Cette complexité est accentuée par le nombre même d'acteurs impliqués.
«Les réfugiés sont des personnes vulnérables, et la politique d'asile est fondamentalement conçue pour garantir que ces personnes aient un endroit où aller afin qu'elles puissent échapper à des situations dangereuses.»
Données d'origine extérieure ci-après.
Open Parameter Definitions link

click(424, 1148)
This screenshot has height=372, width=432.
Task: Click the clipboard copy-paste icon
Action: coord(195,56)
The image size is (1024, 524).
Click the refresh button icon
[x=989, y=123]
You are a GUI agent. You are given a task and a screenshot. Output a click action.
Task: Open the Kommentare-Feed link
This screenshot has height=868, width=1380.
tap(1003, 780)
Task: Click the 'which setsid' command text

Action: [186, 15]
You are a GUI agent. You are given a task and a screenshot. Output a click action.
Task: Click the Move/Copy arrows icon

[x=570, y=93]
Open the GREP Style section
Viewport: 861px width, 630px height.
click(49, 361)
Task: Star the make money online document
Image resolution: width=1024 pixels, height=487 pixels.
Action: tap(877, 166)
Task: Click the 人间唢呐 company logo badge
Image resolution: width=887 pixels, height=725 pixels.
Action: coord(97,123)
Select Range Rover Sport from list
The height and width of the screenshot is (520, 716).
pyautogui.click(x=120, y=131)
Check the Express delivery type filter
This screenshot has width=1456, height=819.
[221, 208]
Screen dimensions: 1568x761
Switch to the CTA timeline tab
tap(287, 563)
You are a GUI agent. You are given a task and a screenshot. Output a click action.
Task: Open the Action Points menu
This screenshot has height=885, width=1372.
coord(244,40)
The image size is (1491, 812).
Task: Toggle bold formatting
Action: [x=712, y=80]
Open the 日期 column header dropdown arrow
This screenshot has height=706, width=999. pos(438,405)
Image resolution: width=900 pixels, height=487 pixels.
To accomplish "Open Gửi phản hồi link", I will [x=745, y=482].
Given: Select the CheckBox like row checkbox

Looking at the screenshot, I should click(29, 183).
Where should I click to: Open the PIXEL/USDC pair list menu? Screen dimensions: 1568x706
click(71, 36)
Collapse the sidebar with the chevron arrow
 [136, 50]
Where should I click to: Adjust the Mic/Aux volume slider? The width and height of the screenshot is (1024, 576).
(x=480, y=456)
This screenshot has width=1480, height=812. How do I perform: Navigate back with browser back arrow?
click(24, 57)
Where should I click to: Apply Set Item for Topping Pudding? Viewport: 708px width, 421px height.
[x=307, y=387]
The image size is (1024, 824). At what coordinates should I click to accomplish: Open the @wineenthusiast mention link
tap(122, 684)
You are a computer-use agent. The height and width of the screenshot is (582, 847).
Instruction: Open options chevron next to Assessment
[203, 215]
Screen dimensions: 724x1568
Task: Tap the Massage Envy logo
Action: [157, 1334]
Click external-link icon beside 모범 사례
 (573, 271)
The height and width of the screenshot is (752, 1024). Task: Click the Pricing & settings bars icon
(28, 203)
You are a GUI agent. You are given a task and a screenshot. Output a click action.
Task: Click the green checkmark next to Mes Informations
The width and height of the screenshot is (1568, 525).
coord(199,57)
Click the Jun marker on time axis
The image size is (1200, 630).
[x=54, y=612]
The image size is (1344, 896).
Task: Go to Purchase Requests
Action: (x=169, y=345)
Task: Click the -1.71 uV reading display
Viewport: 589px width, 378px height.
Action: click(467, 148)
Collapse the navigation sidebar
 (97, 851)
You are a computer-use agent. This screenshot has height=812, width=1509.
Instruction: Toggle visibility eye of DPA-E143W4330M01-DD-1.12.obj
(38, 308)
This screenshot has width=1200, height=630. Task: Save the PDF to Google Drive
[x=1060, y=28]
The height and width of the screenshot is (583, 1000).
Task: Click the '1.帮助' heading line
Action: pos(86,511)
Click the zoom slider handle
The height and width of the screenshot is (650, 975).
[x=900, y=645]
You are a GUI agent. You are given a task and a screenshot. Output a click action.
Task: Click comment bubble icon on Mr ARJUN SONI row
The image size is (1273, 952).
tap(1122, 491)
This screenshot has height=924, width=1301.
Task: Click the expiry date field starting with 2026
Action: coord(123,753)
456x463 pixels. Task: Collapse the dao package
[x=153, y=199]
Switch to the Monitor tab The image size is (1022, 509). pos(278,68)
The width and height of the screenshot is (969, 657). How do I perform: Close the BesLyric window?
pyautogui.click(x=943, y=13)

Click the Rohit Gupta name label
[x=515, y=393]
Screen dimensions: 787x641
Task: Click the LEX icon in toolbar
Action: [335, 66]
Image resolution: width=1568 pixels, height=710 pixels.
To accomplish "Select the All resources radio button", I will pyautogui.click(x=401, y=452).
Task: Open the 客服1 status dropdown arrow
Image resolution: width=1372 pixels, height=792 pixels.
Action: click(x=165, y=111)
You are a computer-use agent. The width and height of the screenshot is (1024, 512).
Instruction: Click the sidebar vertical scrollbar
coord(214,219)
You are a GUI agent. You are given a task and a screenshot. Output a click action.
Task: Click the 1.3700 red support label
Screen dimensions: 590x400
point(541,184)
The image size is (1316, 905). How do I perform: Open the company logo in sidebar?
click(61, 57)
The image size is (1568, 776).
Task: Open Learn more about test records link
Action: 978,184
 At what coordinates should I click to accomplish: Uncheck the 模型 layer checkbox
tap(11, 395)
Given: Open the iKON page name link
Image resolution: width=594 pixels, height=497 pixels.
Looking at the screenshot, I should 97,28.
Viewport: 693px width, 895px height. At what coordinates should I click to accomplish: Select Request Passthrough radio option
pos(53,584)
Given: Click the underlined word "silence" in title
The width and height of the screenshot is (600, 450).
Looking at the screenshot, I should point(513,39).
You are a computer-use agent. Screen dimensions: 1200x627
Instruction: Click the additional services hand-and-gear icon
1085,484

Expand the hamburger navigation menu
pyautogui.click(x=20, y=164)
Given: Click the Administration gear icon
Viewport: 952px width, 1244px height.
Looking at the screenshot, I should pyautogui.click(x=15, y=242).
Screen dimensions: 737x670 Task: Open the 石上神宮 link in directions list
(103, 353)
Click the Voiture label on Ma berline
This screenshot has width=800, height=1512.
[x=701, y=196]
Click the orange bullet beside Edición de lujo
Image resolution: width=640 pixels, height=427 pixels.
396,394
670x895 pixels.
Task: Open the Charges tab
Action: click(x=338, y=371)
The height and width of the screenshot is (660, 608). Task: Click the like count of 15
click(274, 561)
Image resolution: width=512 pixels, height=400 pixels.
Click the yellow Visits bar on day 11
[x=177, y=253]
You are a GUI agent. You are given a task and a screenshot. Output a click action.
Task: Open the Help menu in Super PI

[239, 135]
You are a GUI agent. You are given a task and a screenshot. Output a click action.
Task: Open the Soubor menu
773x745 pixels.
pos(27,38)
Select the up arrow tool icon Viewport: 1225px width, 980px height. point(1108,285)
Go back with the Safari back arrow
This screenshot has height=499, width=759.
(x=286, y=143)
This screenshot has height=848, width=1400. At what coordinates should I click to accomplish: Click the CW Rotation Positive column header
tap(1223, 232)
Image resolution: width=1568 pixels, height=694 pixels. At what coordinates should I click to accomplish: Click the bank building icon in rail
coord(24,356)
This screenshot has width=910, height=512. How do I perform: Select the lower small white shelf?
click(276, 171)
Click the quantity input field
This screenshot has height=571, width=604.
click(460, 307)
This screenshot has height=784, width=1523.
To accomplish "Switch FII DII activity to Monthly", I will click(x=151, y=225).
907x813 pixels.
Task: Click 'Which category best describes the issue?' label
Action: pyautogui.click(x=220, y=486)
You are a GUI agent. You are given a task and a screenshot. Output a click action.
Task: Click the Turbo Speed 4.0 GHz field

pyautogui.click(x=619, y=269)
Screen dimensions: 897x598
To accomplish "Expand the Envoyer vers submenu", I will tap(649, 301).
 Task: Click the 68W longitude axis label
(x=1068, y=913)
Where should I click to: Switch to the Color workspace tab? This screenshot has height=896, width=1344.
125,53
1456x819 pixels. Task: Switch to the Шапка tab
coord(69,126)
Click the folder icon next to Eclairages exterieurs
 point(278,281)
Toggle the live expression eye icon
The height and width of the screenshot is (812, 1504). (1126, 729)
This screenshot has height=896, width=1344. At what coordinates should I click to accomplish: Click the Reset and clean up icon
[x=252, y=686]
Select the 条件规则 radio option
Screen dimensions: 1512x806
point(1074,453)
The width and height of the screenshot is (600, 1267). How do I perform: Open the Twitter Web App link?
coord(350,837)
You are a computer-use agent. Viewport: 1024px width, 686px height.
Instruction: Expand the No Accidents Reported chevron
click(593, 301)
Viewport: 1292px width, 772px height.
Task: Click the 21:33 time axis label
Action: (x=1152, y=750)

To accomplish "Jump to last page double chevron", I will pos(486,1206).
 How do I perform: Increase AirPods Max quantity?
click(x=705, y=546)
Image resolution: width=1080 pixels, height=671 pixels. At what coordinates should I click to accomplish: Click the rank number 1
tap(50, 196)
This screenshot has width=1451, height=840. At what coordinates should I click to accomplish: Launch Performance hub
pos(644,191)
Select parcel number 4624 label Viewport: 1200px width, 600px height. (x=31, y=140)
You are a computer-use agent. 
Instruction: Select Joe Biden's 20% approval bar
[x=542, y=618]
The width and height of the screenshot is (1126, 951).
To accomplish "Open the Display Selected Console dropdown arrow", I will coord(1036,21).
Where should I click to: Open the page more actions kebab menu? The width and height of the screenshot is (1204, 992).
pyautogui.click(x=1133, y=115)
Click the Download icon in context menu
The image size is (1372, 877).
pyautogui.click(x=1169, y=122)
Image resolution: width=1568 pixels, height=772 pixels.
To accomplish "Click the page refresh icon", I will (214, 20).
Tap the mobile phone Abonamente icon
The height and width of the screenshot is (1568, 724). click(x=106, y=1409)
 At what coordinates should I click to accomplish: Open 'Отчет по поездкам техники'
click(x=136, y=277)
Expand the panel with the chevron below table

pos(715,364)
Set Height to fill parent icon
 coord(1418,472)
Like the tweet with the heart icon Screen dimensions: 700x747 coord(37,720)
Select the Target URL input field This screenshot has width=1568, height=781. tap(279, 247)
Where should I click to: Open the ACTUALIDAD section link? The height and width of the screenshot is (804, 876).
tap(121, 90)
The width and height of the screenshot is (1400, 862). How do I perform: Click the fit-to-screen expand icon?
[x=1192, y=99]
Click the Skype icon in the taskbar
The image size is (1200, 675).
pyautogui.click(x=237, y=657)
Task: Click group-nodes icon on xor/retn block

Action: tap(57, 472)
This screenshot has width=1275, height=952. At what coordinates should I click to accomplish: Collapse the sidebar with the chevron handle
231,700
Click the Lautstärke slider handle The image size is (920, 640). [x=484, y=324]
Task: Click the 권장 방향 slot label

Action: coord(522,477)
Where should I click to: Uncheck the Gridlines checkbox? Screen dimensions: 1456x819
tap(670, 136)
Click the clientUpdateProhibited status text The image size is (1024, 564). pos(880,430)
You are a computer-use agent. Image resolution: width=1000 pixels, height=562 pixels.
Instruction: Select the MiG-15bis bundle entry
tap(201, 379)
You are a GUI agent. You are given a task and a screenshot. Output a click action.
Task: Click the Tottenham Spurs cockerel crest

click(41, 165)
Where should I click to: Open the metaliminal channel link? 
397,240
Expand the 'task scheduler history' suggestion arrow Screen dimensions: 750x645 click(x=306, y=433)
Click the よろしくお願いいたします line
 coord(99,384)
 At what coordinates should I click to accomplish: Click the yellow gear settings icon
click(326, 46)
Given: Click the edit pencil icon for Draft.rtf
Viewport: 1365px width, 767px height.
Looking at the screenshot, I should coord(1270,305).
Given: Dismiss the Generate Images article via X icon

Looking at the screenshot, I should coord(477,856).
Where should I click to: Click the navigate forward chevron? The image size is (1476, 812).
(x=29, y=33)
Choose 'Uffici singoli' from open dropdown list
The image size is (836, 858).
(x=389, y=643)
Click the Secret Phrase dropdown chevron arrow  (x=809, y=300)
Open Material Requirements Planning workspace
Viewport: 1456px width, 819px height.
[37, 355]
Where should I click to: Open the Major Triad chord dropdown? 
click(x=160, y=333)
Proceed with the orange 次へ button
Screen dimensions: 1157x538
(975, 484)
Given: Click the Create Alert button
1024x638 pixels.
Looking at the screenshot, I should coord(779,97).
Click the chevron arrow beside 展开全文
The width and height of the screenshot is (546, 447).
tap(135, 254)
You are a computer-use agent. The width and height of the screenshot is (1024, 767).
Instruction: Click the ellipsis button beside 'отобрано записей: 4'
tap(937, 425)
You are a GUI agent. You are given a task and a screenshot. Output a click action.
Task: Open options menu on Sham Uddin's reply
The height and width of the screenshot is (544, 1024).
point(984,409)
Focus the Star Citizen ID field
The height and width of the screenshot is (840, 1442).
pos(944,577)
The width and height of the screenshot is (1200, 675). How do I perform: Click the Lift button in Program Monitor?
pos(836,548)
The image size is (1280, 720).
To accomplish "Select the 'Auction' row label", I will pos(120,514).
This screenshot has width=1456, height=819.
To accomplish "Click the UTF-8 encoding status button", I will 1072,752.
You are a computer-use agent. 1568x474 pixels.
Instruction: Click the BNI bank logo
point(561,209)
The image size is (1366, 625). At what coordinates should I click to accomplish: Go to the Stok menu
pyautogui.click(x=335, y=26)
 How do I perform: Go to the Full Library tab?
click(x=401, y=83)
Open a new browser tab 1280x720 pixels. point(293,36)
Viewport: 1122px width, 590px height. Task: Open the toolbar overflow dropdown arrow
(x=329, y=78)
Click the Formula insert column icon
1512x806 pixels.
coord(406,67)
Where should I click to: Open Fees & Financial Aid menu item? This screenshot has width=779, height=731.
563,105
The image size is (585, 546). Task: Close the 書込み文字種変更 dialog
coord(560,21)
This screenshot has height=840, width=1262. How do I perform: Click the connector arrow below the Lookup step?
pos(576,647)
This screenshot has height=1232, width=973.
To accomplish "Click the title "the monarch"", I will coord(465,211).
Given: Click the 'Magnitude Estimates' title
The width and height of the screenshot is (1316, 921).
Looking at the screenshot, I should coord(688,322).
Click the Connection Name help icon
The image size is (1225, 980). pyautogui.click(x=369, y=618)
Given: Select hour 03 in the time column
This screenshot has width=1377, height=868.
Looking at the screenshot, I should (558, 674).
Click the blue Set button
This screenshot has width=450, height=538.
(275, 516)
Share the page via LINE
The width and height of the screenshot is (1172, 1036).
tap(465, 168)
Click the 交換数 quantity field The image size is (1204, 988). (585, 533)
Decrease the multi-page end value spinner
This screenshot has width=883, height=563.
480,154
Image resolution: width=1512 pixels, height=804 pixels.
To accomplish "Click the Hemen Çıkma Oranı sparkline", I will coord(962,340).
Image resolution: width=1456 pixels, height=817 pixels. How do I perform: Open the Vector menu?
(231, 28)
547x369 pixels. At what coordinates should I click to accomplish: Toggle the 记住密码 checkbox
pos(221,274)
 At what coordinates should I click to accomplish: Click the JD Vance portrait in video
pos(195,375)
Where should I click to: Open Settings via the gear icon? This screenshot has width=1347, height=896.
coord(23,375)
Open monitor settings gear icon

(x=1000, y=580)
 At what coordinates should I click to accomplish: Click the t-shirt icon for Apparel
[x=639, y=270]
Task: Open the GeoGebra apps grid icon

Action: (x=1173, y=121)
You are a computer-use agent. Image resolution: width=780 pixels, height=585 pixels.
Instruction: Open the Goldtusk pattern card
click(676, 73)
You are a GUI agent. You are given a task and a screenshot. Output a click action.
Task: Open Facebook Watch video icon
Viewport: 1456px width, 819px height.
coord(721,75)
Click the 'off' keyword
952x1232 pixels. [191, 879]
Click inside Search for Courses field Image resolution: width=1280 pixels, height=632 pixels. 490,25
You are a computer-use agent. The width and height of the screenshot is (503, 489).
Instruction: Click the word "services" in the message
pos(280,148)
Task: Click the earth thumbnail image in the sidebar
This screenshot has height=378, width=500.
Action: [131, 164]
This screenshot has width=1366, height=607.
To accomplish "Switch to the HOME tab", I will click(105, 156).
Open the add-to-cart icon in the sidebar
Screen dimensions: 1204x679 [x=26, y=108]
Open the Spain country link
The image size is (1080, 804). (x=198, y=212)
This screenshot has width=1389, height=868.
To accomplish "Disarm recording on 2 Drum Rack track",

Immigration, Réfugiés et Citoyenneté Canada (IRCC), par exemple, établit les règles relatives aux réfugiés. La Commission de l'immigration et du statut de réfugié (CISR), un tribunal indépendant, statue sur les demandes et entend les appels des décisions relatives aux demandes. Certains demandeurs d'asile sont réinstallés ici dans le cadre d'un programme gouvernemental ; d'autres sont parrainés par des citoyens canadiens privés. Les organisations d'aide juridique et les ONG interviennent également pour offrir des services essentiels et des programmes de soutien.
«Imaginez que vous soyez un réfugié qui ne parle pas la langue et ne comprend pas la loi sur l'immigration. Vous êtes dans un nouvel endroit tout en essayant de naviguer dans le processus et votre traumatisme psychologique», a souligné M. Fraser.
L'histoire du Canada en matière d'accueil de réfugiés remonte avant la Confédération.
À la fin des années 1700, les Loyalistes de l'Empire-Uni ont cherché refuge face aux bouleversements de la Révolution américaine, s'établissant dans ce qui est aujourd'hui la Nouvelle-Écosse, le Nouveau-Brunswick et l'Ontario.
Au fil des siècles, le Canada a accueilli des vagues successives de réfugiés, mais la sélection était souvent influencée par des considérations raciales, selon Robert Vineberg, ancien directeur général de Citoyenneté et Immigration Canada pour les Prairies et les Territoires du Nord.
«Le gouvernement pensait qu'il était facile d'assimiler les Hongrois ou les Tchèques», a-t-il avancé, faisant référence à l'acceptation par le Canada de réfugiés d'Europe de l'Est.
«Ce n'est que dans les années 1970, avec l'expulsion des Asiatiques d'Ouganda, que le Canada a accepté un nombre important de réfugiés non blancs», a expliqué M. Vineberg. Peu après, le Canada a réinstallé des milliers de réfugiés vietnamiens après la chute de Saigon.
De nombreux réfugiés ont contribué à façonner le tissu social du Canada, favorisant la société mosaïque qui définit la nation aujourd'hui, affirme Robert Vineberg.
«Cela fait partie de qui nous sommes. Nous sommes une société généreuse», a-t-il dit. «Et quand il y a une crise dans le monde, nous voulons intervenir.»